En doce enjundiosos capítulos, epigrafiados de modo nada gratuito con títulos cinematográficos, va desgranando la Urbano, con buen estilo y aún mejor metodología, los frutos obtenidos de un laborioso tirar de la lengua (laborioso, sí, aun cuando el propietario de la sin hueso no la tenga precisamente remisa). A lo que Garzón larga, a lo que se supuestamente evoca, se van añadiendo, con sabiduría de chef valenciano, memoria de la entrevistadora, algún aderezo de investigación y salsa de hemeroteca, hasta conseguir un guiso sabroso y contundente que da cumplida cuenta de los más llamativos episodios nacionales en los que el magistrado jienense tuvo arte y parte. Con muy buen tino, se da cómoda cabida a los recuerdos de infancia, a los humildes orígenes y duras circunstancias que fueron forjando un carácter, a la vocación familiar del protagonista, a su educación de seminario, a su amor conyugal y paterno, a sus rasgos de personalidad, a su robusto sistema de valores y, barriendo para casa cada vez que se tercia, al trasfondo profundamente religioso de las ideas y creencias, sólo aparentemente laicas, del héroe. Naturalmente, todo esto no son sino las lechugas que van entre col y col. Por supuesto, las numerosas coles no son precisamente de Bruselas, sino más bien de formato king size: el paso por la política activa de la mano de Bono y González, las distintas operaciones contra el narcotráfico y demás formas del crimen organizado, la reapertura del caso GAL y sus mastodónticas implicaciones políticas, Sogecable, Liaño y sus embaucadores, las operaciones contra el aparato logístico de ETA, los procesos contra los crímenes de la dictadura militar argentina, el caso Pinochet, nuevamente ETA … El libro se cierra con un álbum fotográfico que recorre los momentos más significativos de la vida del juez, desde su primera comunión a los últimos cursos de verano de El Escorial.

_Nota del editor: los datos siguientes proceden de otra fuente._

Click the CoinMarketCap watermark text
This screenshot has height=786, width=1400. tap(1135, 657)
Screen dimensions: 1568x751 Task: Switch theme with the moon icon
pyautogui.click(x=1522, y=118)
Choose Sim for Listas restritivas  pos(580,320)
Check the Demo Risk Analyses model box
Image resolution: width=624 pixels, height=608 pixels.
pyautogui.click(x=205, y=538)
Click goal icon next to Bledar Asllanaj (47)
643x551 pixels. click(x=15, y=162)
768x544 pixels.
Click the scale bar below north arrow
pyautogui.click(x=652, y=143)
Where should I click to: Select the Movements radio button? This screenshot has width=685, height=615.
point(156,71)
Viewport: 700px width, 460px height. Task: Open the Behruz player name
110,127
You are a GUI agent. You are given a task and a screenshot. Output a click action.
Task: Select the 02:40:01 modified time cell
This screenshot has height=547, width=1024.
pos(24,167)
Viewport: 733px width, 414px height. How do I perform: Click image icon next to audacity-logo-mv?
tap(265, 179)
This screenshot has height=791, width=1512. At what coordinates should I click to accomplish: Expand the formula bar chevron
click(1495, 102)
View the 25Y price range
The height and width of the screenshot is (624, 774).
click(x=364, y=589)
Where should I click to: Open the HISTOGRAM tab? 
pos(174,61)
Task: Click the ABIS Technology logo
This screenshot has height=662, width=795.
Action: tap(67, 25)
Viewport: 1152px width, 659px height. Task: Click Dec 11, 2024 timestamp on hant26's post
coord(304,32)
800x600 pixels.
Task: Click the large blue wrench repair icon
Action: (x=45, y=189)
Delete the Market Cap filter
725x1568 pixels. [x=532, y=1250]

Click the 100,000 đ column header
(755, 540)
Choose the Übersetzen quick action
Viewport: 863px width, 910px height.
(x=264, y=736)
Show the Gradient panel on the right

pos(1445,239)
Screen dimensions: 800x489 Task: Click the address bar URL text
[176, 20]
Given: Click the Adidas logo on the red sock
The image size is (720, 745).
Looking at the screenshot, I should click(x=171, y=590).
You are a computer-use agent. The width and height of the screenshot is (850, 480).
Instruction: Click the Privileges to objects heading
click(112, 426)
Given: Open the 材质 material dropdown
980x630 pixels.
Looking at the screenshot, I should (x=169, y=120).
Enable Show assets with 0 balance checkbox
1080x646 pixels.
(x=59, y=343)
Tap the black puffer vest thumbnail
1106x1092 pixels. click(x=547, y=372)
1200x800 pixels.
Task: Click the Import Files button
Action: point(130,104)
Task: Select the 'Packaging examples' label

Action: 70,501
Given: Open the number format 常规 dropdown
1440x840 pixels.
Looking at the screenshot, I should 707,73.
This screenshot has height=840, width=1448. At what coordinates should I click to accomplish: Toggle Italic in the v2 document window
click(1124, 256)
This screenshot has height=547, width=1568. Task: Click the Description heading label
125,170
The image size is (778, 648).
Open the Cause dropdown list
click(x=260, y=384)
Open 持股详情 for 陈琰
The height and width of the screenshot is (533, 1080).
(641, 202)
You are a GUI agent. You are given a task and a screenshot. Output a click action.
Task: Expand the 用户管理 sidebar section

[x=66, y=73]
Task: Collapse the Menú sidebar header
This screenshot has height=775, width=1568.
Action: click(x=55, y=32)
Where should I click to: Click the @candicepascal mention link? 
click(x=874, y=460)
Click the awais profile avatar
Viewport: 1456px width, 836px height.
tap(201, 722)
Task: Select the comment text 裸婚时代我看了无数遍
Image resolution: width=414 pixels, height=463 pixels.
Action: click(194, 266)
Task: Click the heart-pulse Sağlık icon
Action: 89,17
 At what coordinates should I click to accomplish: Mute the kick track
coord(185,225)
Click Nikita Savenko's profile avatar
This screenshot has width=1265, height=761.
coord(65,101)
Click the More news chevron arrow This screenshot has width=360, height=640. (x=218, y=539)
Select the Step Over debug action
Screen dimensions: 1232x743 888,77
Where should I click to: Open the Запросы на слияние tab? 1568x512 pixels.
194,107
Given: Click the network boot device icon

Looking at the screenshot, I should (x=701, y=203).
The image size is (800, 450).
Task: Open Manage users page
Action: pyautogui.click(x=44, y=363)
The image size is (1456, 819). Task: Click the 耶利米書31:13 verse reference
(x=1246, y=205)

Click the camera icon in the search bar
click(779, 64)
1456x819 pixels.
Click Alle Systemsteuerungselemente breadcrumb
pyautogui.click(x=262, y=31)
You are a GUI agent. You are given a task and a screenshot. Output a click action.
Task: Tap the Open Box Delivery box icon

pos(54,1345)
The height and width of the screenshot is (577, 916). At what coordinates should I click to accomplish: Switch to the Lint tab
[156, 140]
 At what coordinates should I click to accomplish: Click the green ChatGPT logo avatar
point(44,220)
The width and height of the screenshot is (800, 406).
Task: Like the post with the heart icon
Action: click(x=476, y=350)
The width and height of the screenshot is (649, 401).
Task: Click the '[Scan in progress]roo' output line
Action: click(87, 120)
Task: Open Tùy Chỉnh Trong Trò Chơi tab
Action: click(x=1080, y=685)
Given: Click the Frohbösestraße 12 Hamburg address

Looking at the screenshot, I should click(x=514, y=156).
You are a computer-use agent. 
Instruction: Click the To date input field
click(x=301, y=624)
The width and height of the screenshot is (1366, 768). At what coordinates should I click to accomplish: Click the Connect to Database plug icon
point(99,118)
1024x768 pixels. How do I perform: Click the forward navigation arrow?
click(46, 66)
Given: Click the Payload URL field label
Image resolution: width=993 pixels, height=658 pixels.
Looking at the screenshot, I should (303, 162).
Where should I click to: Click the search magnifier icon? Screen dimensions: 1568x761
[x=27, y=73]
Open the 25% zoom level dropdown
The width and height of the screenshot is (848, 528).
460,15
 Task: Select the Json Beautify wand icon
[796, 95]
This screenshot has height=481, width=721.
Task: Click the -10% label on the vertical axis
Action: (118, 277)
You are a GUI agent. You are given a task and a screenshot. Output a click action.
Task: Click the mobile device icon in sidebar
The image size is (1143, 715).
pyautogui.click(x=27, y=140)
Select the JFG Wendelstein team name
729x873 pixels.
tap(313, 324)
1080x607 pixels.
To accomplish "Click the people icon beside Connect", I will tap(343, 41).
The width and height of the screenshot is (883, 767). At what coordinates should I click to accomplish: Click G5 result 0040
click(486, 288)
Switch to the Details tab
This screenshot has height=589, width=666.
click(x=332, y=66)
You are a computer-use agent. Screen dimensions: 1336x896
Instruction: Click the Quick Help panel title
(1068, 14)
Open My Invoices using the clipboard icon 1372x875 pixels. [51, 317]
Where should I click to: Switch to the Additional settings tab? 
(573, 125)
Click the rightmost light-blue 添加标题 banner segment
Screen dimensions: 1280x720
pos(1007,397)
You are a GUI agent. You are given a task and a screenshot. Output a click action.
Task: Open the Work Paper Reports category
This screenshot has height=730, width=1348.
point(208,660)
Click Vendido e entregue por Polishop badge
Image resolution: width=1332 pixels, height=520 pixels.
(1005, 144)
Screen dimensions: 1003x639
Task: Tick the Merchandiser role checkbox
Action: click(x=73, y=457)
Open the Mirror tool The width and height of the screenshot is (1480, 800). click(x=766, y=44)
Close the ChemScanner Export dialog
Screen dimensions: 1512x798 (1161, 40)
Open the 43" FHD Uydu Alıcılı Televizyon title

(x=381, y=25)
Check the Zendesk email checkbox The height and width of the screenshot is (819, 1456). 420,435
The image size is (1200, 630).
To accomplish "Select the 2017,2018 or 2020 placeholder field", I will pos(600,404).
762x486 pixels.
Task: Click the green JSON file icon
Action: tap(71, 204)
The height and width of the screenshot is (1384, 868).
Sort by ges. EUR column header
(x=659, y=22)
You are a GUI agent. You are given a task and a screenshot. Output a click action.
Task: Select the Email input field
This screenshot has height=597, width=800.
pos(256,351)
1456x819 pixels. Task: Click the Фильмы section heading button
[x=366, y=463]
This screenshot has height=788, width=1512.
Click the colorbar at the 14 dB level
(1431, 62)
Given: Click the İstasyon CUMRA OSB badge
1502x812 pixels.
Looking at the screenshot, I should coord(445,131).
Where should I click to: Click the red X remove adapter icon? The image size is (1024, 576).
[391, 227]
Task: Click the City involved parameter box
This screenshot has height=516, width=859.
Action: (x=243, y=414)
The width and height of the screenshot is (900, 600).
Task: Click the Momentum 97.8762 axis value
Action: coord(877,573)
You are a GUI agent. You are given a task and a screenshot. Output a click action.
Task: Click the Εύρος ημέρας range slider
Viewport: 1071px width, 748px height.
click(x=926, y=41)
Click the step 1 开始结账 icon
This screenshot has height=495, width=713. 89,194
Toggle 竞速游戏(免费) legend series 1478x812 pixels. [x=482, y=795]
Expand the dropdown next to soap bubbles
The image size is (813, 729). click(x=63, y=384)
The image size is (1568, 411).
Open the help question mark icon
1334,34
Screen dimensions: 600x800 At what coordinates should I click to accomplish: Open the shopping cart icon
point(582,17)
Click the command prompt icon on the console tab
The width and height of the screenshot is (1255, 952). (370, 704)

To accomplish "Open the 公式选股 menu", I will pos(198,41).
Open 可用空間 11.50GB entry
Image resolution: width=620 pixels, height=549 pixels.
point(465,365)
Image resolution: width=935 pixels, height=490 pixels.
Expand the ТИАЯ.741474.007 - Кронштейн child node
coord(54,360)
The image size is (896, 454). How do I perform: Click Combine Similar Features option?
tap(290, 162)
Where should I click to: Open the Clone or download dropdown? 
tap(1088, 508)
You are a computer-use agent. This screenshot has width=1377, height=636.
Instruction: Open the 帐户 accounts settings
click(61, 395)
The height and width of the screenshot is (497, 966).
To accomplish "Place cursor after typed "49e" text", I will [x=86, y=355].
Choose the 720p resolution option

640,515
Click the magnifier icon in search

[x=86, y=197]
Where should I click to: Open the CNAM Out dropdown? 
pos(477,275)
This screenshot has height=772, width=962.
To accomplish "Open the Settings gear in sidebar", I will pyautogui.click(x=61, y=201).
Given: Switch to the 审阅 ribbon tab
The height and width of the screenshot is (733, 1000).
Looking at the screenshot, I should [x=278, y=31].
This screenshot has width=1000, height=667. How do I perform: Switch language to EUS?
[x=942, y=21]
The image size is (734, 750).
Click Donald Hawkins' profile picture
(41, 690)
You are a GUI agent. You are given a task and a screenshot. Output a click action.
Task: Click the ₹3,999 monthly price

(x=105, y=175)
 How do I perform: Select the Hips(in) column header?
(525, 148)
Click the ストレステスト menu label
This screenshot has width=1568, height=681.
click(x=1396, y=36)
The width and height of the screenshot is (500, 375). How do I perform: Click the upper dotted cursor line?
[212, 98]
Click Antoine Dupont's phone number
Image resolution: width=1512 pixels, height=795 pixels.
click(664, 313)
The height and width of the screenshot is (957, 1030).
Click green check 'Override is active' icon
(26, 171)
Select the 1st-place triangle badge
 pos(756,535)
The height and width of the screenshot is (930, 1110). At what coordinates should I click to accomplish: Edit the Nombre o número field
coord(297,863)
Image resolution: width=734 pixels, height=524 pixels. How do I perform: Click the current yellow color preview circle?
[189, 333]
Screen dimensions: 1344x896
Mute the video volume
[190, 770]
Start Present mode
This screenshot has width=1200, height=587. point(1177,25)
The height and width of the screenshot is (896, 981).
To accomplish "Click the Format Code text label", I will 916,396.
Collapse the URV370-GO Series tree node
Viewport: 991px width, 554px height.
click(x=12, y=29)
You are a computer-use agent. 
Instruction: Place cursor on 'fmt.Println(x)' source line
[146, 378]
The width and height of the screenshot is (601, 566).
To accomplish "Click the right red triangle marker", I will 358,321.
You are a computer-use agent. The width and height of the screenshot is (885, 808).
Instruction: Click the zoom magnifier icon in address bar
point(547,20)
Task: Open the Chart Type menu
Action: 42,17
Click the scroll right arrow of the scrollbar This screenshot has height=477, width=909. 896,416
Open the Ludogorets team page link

Además del caudal informativo que se obtiene, de la lectura del libro nos queda una imagen de Garzón no demasiado alejada de los tópicos que circulan como moneda de curso legal, pero sí convincentemente persuasiva de su vigorosa honestidad y hombría de bien, tal vez lastradas por una rigidez entre soberbia e ingenua, fronteriza a veces con cierto fundamentalismo justiciero y con alguna forma de testarudez que, sin llegar a la obcecación, se le acerca, pero que, por otra parte, arroja un potencial de eficacia verdaderamente abrumador y, aún para los descreídos como yo, casi admirable. Nos creemos, a pies juntillas, para bien y para mal, que Garzón haya querido siempre, con ahínco y vehemencia, ser juez y no otra cosa. Y no nos sorprenden, aunque nos desasosieguen, la inquina y las devociones que sobre su persona es capaz de suscitar. De ahí el casi inevitable maniqueísmo con el que se suele tratar su figura, del que el libro que comentamos no está completamente exento.